Each of the records must appear again, exactly as it was written.
The data below:
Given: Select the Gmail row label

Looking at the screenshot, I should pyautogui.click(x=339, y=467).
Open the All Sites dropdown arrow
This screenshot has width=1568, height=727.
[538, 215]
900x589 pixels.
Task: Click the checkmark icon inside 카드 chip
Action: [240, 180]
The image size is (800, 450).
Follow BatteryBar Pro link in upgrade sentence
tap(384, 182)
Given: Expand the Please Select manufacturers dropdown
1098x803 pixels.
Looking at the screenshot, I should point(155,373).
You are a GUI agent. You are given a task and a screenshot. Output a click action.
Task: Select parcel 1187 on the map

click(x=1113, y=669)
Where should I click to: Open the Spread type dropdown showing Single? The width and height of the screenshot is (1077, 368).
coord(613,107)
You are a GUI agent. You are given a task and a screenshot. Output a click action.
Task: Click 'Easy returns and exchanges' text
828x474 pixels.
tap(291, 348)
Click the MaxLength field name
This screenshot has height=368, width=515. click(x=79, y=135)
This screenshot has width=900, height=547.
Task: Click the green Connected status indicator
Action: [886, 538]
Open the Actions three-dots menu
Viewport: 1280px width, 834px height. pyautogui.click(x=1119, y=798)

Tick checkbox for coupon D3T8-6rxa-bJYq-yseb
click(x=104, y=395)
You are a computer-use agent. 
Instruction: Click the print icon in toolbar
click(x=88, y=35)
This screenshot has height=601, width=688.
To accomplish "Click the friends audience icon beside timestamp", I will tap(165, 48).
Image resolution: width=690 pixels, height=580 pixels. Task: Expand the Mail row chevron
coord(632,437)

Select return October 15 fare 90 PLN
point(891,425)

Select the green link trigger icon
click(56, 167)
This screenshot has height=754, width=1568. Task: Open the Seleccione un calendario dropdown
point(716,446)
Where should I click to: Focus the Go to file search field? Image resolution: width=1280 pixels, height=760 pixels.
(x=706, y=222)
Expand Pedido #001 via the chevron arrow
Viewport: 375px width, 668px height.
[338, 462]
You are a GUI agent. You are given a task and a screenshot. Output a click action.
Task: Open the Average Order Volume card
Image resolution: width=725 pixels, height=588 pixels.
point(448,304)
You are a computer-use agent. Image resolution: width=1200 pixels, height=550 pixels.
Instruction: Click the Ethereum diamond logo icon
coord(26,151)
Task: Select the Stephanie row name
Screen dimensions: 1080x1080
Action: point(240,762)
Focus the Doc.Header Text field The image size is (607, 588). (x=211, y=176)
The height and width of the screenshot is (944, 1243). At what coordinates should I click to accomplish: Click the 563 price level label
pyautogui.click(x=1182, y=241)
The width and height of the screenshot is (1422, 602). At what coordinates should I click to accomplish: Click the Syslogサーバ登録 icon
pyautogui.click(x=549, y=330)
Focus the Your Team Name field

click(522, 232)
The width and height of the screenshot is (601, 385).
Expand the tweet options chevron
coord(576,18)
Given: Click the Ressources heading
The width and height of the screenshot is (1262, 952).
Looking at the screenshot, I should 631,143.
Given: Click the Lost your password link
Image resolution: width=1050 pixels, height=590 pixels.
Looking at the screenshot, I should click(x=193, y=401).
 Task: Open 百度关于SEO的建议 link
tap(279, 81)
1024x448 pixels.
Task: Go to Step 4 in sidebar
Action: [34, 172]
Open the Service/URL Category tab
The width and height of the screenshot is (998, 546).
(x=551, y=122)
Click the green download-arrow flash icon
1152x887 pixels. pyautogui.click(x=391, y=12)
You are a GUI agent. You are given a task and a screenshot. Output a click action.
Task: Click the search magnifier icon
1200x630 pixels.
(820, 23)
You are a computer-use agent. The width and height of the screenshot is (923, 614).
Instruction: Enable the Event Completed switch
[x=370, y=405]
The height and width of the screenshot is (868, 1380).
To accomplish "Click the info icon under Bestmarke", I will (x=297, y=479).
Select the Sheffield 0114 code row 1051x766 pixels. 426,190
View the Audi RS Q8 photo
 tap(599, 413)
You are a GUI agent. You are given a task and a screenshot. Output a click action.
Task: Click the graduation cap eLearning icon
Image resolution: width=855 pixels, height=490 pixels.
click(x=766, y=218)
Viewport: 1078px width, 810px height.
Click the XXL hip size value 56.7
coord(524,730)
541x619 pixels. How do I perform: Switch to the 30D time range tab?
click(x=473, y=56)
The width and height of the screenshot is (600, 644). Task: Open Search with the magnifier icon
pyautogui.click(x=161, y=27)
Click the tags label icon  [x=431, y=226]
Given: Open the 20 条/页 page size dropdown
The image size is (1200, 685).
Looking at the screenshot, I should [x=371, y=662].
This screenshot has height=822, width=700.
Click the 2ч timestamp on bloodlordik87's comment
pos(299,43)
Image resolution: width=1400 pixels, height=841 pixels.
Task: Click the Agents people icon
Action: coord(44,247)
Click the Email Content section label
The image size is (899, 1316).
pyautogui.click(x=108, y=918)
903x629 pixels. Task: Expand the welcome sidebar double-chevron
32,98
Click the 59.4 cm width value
End of The data.
_Output of the task:_
Given: Select the Gmail row label

Looking at the screenshot, I should pyautogui.click(x=339, y=467).
Open the All Sites dropdown arrow
This screenshot has width=1568, height=727.
[538, 215]
900x589 pixels.
Task: Click the checkmark icon inside 카드 chip
Action: [240, 180]
The image size is (800, 450).
Follow BatteryBar Pro link in upgrade sentence
tap(384, 182)
Given: Expand the Please Select manufacturers dropdown
1098x803 pixels.
Looking at the screenshot, I should point(155,373).
You are a GUI agent. You are given a task and a screenshot. Output a click action.
Task: Select parcel 1187 on the map

click(x=1113, y=669)
Where should I click to: Open the Spread type dropdown showing Single? The width and height of the screenshot is (1077, 368).
coord(613,107)
You are a GUI agent. You are given a task and a screenshot. Output a click action.
Task: Click 'Easy returns and exchanges' text
828x474 pixels.
tap(291, 348)
Click the MaxLength field name
This screenshot has height=368, width=515. click(x=79, y=135)
This screenshot has width=900, height=547.
Task: Click the green Connected status indicator
Action: [886, 538]
Open the Actions three-dots menu
Viewport: 1280px width, 834px height. pyautogui.click(x=1119, y=798)

Tick checkbox for coupon D3T8-6rxa-bJYq-yseb
click(x=104, y=395)
You are a computer-use agent. 
Instruction: Click the print icon in toolbar
click(x=88, y=35)
This screenshot has height=601, width=688.
To accomplish "Click the friends audience icon beside timestamp", I will tap(165, 48).
Image resolution: width=690 pixels, height=580 pixels. Task: Expand the Mail row chevron
coord(632,437)

Select return October 15 fare 90 PLN
point(891,425)

Select the green link trigger icon
click(56, 167)
This screenshot has height=754, width=1568. Task: Open the Seleccione un calendario dropdown
point(716,446)
Where should I click to: Focus the Go to file search field? Image resolution: width=1280 pixels, height=760 pixels.
(x=706, y=222)
Expand Pedido #001 via the chevron arrow
Viewport: 375px width, 668px height.
[338, 462]
You are a GUI agent. You are given a task and a screenshot. Output a click action.
Task: Open the Average Order Volume card
Image resolution: width=725 pixels, height=588 pixels.
point(448,304)
You are a computer-use agent. Image resolution: width=1200 pixels, height=550 pixels.
Instruction: Click the Ethereum diamond logo icon
coord(26,151)
Task: Select the Stephanie row name
Screen dimensions: 1080x1080
Action: point(240,762)
Focus the Doc.Header Text field The image size is (607, 588). (x=211, y=176)
The height and width of the screenshot is (944, 1243). At what coordinates should I click to accomplish: Click the 563 price level label
pyautogui.click(x=1182, y=241)
The width and height of the screenshot is (1422, 602). At what coordinates should I click to accomplish: Click the Syslogサーバ登録 icon
pyautogui.click(x=549, y=330)
Focus the Your Team Name field

click(522, 232)
The width and height of the screenshot is (601, 385).
Expand the tweet options chevron
coord(576,18)
Given: Click the Ressources heading
The width and height of the screenshot is (1262, 952).
Looking at the screenshot, I should 631,143.
Given: Click the Lost your password link
Image resolution: width=1050 pixels, height=590 pixels.
Looking at the screenshot, I should click(x=193, y=401).
 Task: Open 百度关于SEO的建议 link
tap(279, 81)
1024x448 pixels.
Task: Go to Step 4 in sidebar
Action: [34, 172]
Open the Service/URL Category tab
The width and height of the screenshot is (998, 546).
(x=551, y=122)
Click the green download-arrow flash icon
1152x887 pixels. pyautogui.click(x=391, y=12)
You are a GUI agent. You are given a task and a screenshot. Output a click action.
Task: Click the search magnifier icon
1200x630 pixels.
(820, 23)
You are a computer-use agent. The width and height of the screenshot is (923, 614).
Instruction: Enable the Event Completed switch
[x=370, y=405]
The height and width of the screenshot is (868, 1380).
To accomplish "Click the info icon under Bestmarke", I will (x=297, y=479).
Select the Sheffield 0114 code row 1051x766 pixels. 426,190
View the Audi RS Q8 photo
 tap(599, 413)
You are a GUI agent. You are given a task and a screenshot. Output a click action.
Task: Click the graduation cap eLearning icon
Image resolution: width=855 pixels, height=490 pixels.
click(x=766, y=218)
Viewport: 1078px width, 810px height.
Click the XXL hip size value 56.7
coord(524,730)
541x619 pixels. How do I perform: Switch to the 30D time range tab?
click(x=473, y=56)
The width and height of the screenshot is (600, 644). Task: Open Search with the magnifier icon
pyautogui.click(x=161, y=27)
Click the tags label icon  [x=431, y=226]
Given: Open the 20 条/页 page size dropdown
The image size is (1200, 685).
Looking at the screenshot, I should [x=371, y=662].
This screenshot has height=822, width=700.
Click the 2ч timestamp on bloodlordik87's comment
pos(299,43)
Image resolution: width=1400 pixels, height=841 pixels.
Task: Click the Agents people icon
Action: coord(44,247)
Click the Email Content section label
The image size is (899, 1316).
pyautogui.click(x=108, y=918)
903x629 pixels. Task: Expand the welcome sidebar double-chevron
32,98
Click the 59.4 cm width value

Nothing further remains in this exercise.